Aisha, oculta tras el biombo, sintió cómo el azul en sus venas palpitaba.
— ¿Qué significa? — gruñó Ragnar.
El sacerdote retrocedió.
— Es el último eslabón. Cuando el dios murió, su esencia se fragmentó. Ella... es la que recoge los pedazos.
El silencio que siguió fue tan denso que Aisha pudo escuchar el latido de su propio corazón. Un latido que ahora resonaba con eco ajeno, como si otra voz cantara desde dentro de sus huesos.
— No — musitó con voz casi inaudible, clavándose las uñas en las palmas. No era una negación al sacerdote, sino a sí misma. A esa verdad que le quemaba las entrañas.
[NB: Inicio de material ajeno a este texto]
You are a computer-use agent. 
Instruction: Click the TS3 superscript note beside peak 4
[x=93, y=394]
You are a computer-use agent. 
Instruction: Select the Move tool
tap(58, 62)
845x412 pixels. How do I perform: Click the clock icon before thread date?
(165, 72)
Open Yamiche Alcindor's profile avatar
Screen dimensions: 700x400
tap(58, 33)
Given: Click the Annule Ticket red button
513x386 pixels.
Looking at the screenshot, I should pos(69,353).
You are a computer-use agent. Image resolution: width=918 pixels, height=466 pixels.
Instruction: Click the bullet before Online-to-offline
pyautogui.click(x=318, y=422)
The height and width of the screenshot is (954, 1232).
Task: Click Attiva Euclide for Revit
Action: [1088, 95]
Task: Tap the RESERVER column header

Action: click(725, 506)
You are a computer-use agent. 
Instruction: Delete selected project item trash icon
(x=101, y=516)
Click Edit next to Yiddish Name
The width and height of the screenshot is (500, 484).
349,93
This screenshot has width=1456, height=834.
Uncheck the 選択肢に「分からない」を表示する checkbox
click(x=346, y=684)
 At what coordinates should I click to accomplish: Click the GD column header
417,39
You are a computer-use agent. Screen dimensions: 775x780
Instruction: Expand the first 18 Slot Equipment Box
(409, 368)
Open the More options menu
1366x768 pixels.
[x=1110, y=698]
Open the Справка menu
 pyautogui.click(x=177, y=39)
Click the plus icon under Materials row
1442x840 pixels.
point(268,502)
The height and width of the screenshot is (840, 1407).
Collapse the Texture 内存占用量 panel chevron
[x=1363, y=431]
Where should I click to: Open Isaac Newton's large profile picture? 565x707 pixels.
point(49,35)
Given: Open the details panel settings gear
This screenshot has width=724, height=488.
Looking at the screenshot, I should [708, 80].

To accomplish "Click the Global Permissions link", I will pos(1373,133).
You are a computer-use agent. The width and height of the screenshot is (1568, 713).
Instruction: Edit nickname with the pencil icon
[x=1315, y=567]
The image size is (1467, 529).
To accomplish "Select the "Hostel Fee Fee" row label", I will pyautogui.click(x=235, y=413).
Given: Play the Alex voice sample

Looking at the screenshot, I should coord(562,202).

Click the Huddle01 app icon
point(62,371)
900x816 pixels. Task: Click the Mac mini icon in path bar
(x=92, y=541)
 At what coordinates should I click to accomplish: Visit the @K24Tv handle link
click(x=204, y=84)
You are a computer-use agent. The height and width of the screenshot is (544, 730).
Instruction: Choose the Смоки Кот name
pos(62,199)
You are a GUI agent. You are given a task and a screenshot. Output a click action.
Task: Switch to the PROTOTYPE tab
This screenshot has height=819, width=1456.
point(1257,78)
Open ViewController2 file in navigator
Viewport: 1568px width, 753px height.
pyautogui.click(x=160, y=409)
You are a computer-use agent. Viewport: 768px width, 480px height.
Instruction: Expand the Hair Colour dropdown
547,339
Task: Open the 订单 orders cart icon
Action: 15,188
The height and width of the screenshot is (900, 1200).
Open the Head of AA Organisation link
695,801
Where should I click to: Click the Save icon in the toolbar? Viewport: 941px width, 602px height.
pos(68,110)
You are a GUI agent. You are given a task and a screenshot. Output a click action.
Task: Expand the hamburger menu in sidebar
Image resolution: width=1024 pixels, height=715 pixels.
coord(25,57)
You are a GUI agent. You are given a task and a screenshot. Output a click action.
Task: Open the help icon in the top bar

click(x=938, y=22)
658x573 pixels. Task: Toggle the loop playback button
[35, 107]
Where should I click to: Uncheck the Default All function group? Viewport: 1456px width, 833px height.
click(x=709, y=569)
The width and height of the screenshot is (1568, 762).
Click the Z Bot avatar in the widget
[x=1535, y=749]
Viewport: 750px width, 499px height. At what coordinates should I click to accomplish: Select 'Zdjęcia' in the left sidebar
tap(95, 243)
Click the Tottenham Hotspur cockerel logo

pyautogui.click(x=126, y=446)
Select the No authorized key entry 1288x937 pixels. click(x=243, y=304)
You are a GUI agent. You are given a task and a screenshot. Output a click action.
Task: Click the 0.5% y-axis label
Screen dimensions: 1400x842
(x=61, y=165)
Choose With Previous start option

Los fragmentos de sueños rotos, las pesadillas que la ahogaban cada noche, la voz susurrante en lenguas olvidadas. Todo encajó. Demasiado perfecto, demasiado cruel.
Aisha no era humana. Nunca lo había sido. Era el último jirón de un dios olvidado, y el hambre de los cielos reclamaría su precio.
El sol ascendía, implacable, como si los cielos mismos estuvieran ansiosos por presenciar lo que vendría.
Aisha se inclinó sobre un charco de agua, sus dedos rozando la superficie inquieta. Por un segundo, solo un segundo; su reflejo no fue el suyo. Ojos plateados, fríos como estrellas muertas, la miraron desde las profundidades.
Y supo, con una certeza que le heló el alma, que el festín de los dioses hambrientos apenas comenzaba... y que ella sería tanto el plato principal como la mano que lo serviría.